Sadow also pushed back on the Aug. 5 trial date proposed by the Fulton County district attorney, citing the timing of the 2024 presidential election.
"Can you imagine the notion of the Republican nominee for president not being able to campaign for the presidency because he is in some form or fashion in a courtroom defending himself?" Sadow asked the court. "That would be the most effective election interference in the history of the United States. And I don't think anybody wants to be in that position."
"Let's be clear -- this is not election interference," responded Fulton County special prosecutor Nathan Wade. "This is moving forward with the business of Fulton County."
Judge Scott McAfee brought up the question of what what would happen if Trump won the election, asking, "Could he even be tried in 2025?"
"The answer to that is, I believe, that under the supremacy clause and his duties as president, this trial would not take place at all until after he left his term of office," Sadow responded.
At one point, an attorney for Trump co-defendant John Eastman jumped in to offer his client's opinion that the trial date should be set earlier than August.
"There are a number of defendants, as noted, who are not running for president of the United States," he said.

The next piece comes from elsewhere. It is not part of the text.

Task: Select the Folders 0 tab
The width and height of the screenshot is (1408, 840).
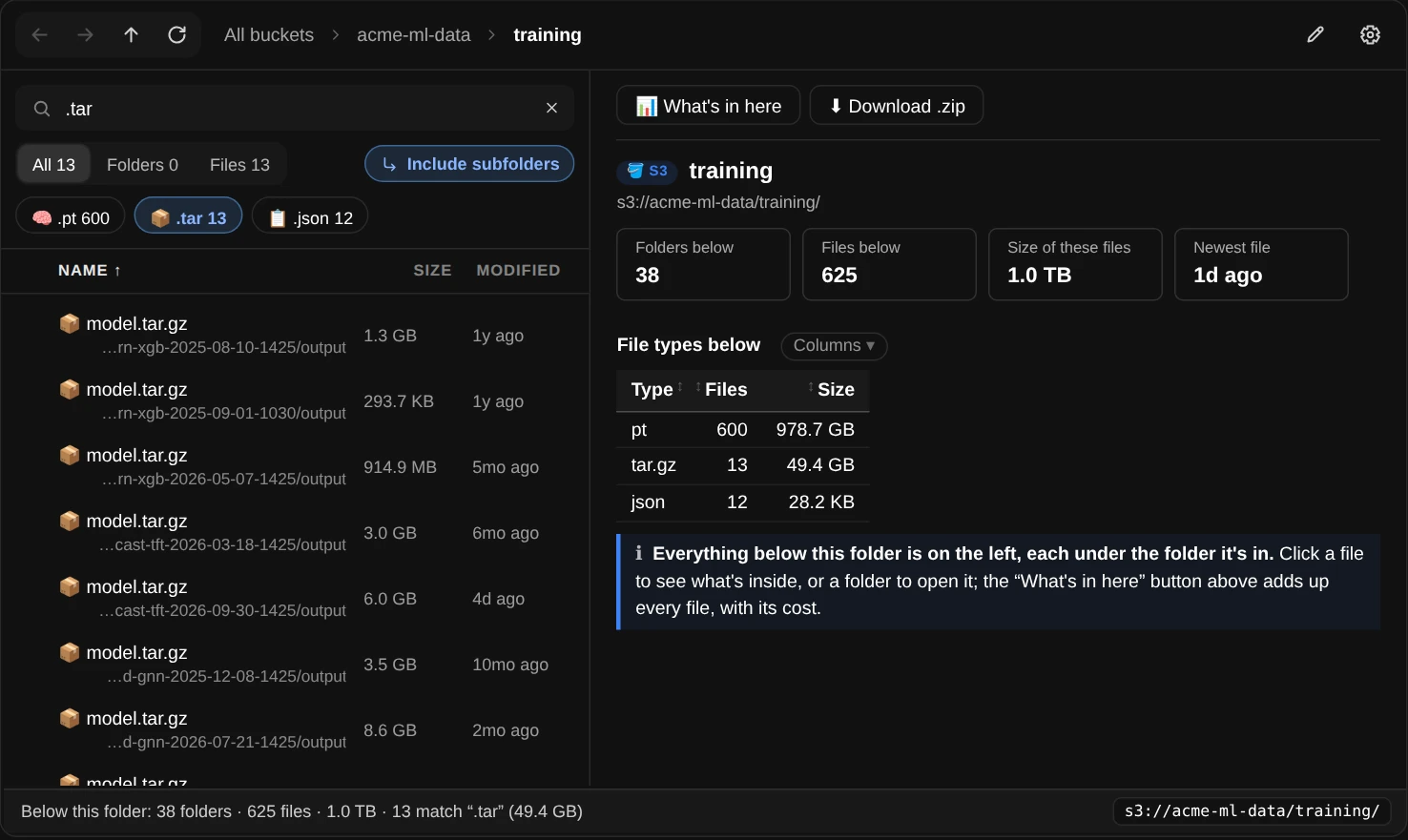Action: (x=142, y=165)
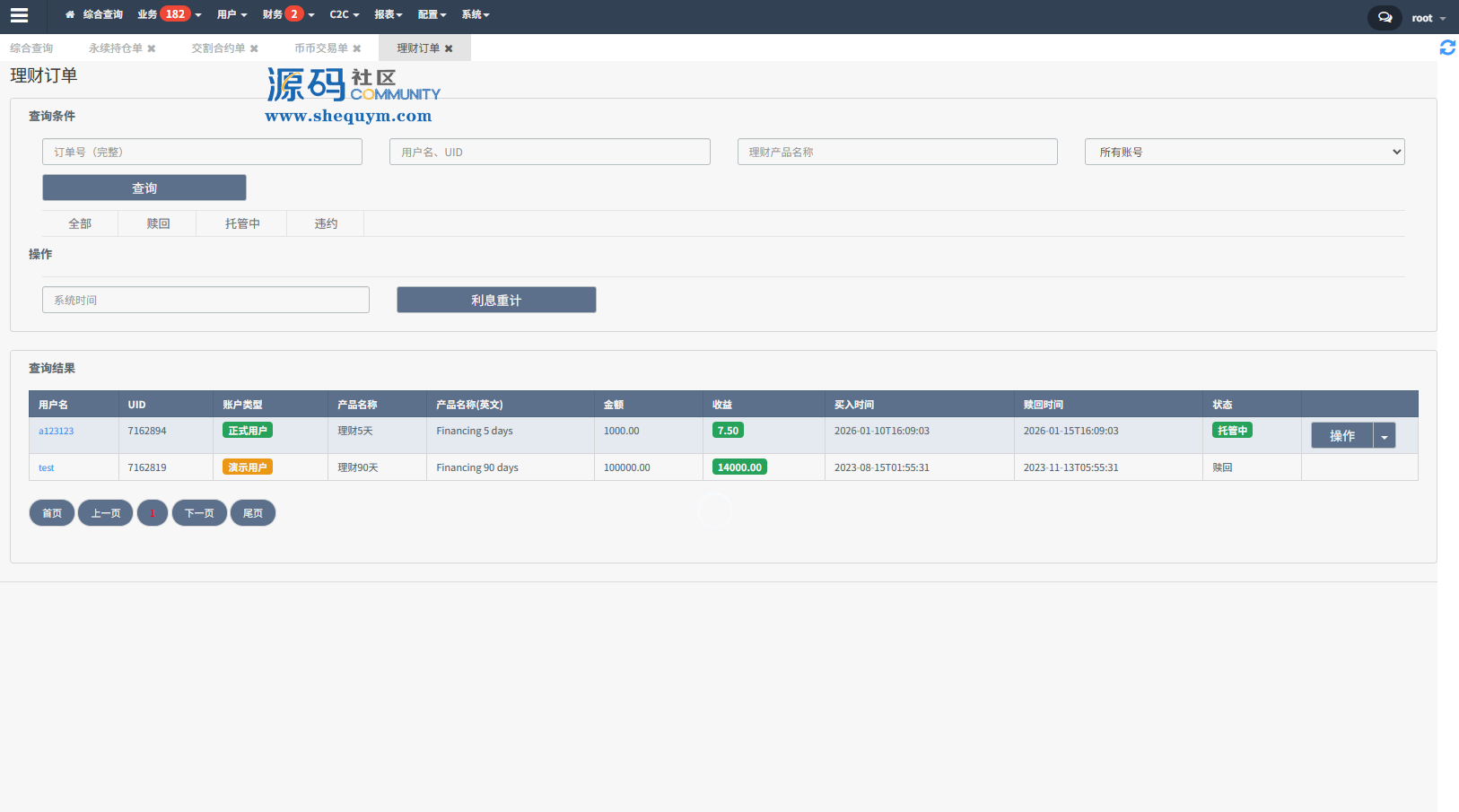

Trump and 18 others pleaded not guilty in August to all charges in the Fulton County district attorney's sweeping racketeering indictment for alleged efforts to overturn the results of the 2020 presidential election in the state of Georgia. Defendants Kenneth Chesebro, Sidney Powell, Jena Ellis and Scott Hall subsequently took plea deals in exchange for agreeing to testify against other defendants.
Judge McAfee indicated that he would likely break up the case's 14 remaining defendants into multiple trials -- but that it was "still a little too far out" to set the maximum number of defendants per trial.
"Even 12 defendants would be pushing it," said McAfee. "That's where I'm at now."
Sadow also argued for access to discovery materials in the federal election interference case brought against Trump by special counsel Jack Smith, saying there is "remarkable" overlap between the two cases and asking for authorization to subpoena Smith's team and Trump's D.C. counsel for the records.
"All I'm asking for is a list of the discovery, so I'm able to determine what they have," Sadow argued, saying there is "no doubt" that the special counsel's office "has relevant and material information that deals with the allegations in this case."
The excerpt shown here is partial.